Switch "Instruction" to "Command" in the items from the line that has "Click the Clouds icon" through the end of the items, changing nothing else. Give back those lines only.

Records for the exercise:

- - - -

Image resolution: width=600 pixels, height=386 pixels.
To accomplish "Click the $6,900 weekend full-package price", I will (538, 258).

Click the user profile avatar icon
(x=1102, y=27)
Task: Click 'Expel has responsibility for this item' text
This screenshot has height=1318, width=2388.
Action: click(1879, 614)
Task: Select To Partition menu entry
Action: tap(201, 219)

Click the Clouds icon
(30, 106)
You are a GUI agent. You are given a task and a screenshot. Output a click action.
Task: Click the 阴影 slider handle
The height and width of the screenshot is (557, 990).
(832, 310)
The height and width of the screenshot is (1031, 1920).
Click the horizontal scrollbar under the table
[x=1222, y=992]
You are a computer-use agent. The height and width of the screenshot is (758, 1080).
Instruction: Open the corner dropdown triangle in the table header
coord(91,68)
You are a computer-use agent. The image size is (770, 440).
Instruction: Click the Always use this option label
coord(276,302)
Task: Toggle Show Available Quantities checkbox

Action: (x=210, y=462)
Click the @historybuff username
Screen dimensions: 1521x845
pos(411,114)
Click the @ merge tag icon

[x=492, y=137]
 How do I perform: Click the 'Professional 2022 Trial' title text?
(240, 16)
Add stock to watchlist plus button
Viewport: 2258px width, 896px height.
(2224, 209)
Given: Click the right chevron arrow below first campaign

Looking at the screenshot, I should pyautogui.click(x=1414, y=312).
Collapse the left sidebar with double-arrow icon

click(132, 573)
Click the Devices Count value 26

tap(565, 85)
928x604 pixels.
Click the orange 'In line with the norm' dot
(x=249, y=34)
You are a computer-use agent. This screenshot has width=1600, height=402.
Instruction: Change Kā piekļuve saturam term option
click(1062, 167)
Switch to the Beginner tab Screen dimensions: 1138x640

- - - -

Correct output:
Click the Clouds icon
(30, 106)
You are a GUI agent. You are given a task and a screenshot. Output a click action.
Task: Click the 阴影 slider handle
The height and width of the screenshot is (557, 990).
(832, 310)
The height and width of the screenshot is (1031, 1920).
Click the horizontal scrollbar under the table
[x=1222, y=992]
You are a computer-use agent. The height and width of the screenshot is (758, 1080).
Command: Open the corner dropdown triangle in the table header
coord(91,68)
You are a computer-use agent. The image size is (770, 440).
Command: Click the Always use this option label
coord(276,302)
Task: Toggle Show Available Quantities checkbox

Action: (x=210, y=462)
Click the @historybuff username
Screen dimensions: 1521x845
pos(411,114)
Click the @ merge tag icon

[x=492, y=137]
 How do I perform: Click the 'Professional 2022 Trial' title text?
(240, 16)
Add stock to watchlist plus button
Viewport: 2258px width, 896px height.
(2224, 209)
Given: Click the right chevron arrow below first campaign

Looking at the screenshot, I should pyautogui.click(x=1414, y=312).
Collapse the left sidebar with double-arrow icon

click(132, 573)
Click the Devices Count value 26

tap(565, 85)
928x604 pixels.
Click the orange 'In line with the norm' dot
(x=249, y=34)
You are a computer-use agent. This screenshot has width=1600, height=402.
Command: Change Kā piekļuve saturam term option
click(1062, 167)
Switch to the Beginner tab Screen dimensions: 1138x640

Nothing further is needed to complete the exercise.